Posted in Communicating for Social Change, Political communication, Uncategorized

Bernie Sanders: Compassion, Strength, and Working Across Differences

Within about 5 minutes of perusing the news sites this morning, I was in a glum mood.  The headlines indicated that we are approaching the climate change tipping point, that some bacteria no longer respond to our best antibiotics, and that, oh yes, we need to be terribly afraid of all Muslim/brown/immigrant/refugee people (take your pick, it seems).  Coupling this with my own struggles with my health lately, I felt assaulted from all sides, sad for the current state of the human race, and not very hopeful for the future. Really, that is not like me at all. So, I am grateful that I had the chance to watch Bernie Sanders speak at Georgetown University this afternoon.

While the main theme of his speech was about the meaning of Democratic Socialism, he took on all of the tough issues facing the U.S. and the world today, including economic inequality, access to health care, climate change, racism, xenophobia, terrorism, and national and international security.  He shared a coherent vision, one that is grounded in a deep sense of human compassion, a firm grasp of history and policy, and a lifetime of public service. That vision was supported by concrete plans, including plans for how to work effectively across differences in a divided Washington and how to build international coalitions across religious and ideological differences.  The ideological label attached to that vision is almost beside the point.

> [Given data]:
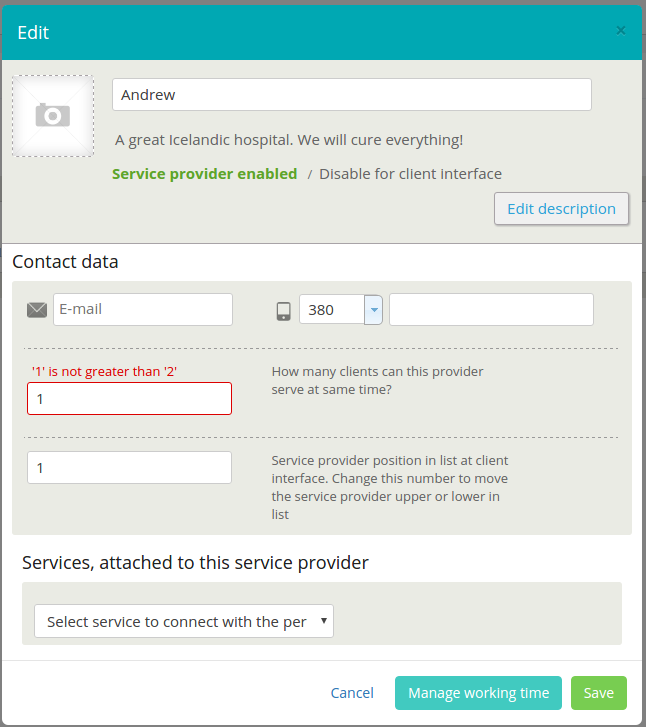
Task: Disable provider for client interface
Action: click(x=410, y=174)
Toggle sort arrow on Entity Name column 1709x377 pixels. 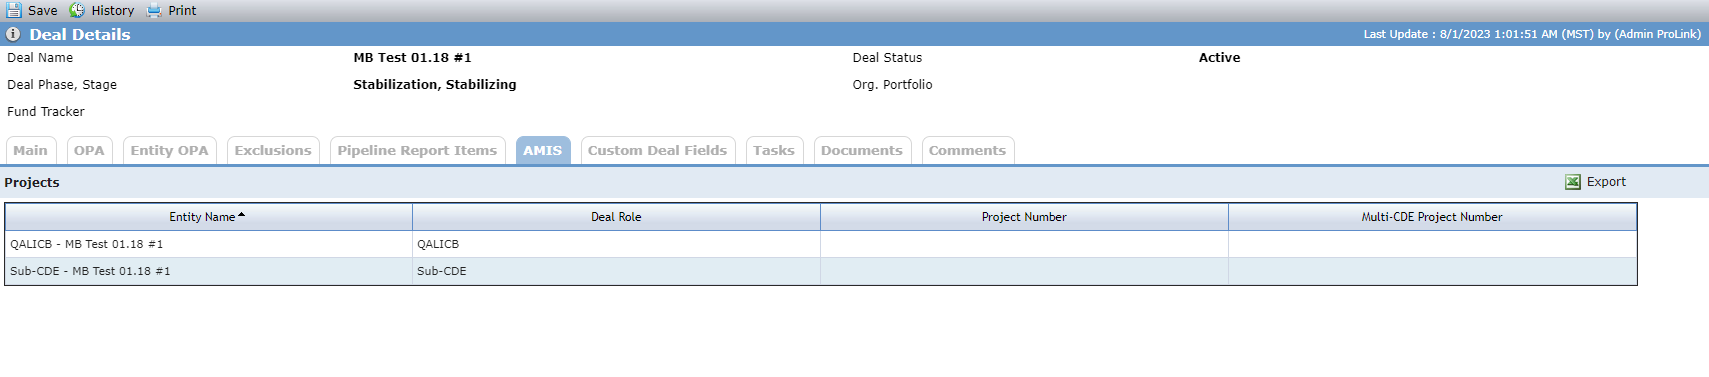pos(242,215)
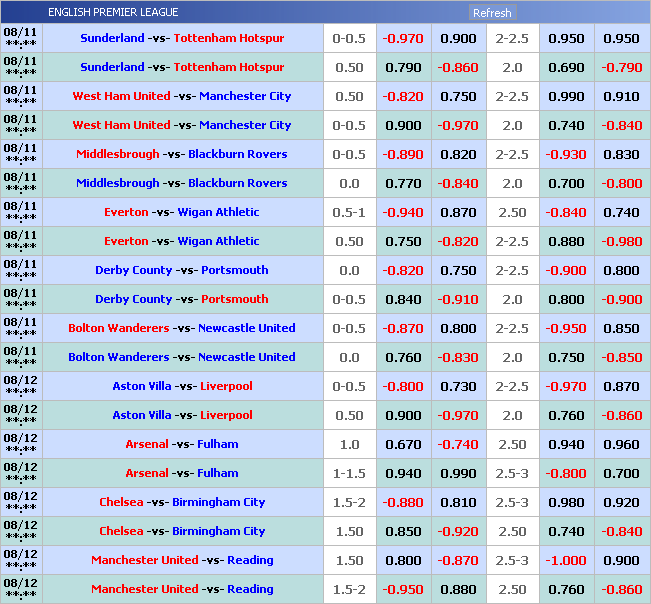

> [Exercise instructions]:
(1) In the post about Bernie Sanders's Georgetown speech, rewrite the paragraph beginning "While the main theme of his speech" as a short bulleted list that keeps its main facts.
(2) Answer these questions about the Bernie Sanders post, each in a few words:
(a) About how long after looking through news sites did the writer feel glum?
(b) Where did Sanders give his speech?
(c) What was the main theme of the speech?
(3) Write the next paragraph of the blog post about Bernie Sanders's Georgetown speech, picking up after its last sentence.

> [Responses for each task]:
(1)
- The speech's main theme was the meaning of Democratic Socialism.
- It also covered economic inequality, access to health care, climate change, racism, xenophobia, terrorism, and national and international security.
- Sanders laid out a coherent vision based on human compassion, a firm grasp of history and policy, and a lifetime of public service.
- Concrete plans backed the vision, including ways to work across differences in a divided Washington and to build international coalitions across religious and ideological lines.
- The ideological label on the vision matters very little.

(2)
(a) About 5 minutes.
(b) At Georgetown University.
(c) The meaning of Democratic Socialism.

(3)
If this is Democratic Socialism, sign me up.  Senator Sander’s words resonated with my own commitment to issues of economic and social justice — for everyone, not just the privileged few.  It is difficult to explain how much my heart welled with pride and happiness to hear the Senator speak boldly, bluntly, and fearlessly about these issues. He truly does speak truth to power. I have to say, it was one of the best policy speeches I have ever seen, and I spent quite a few years teaching public speaking. Suddenly, I feel a bit more spring in my step.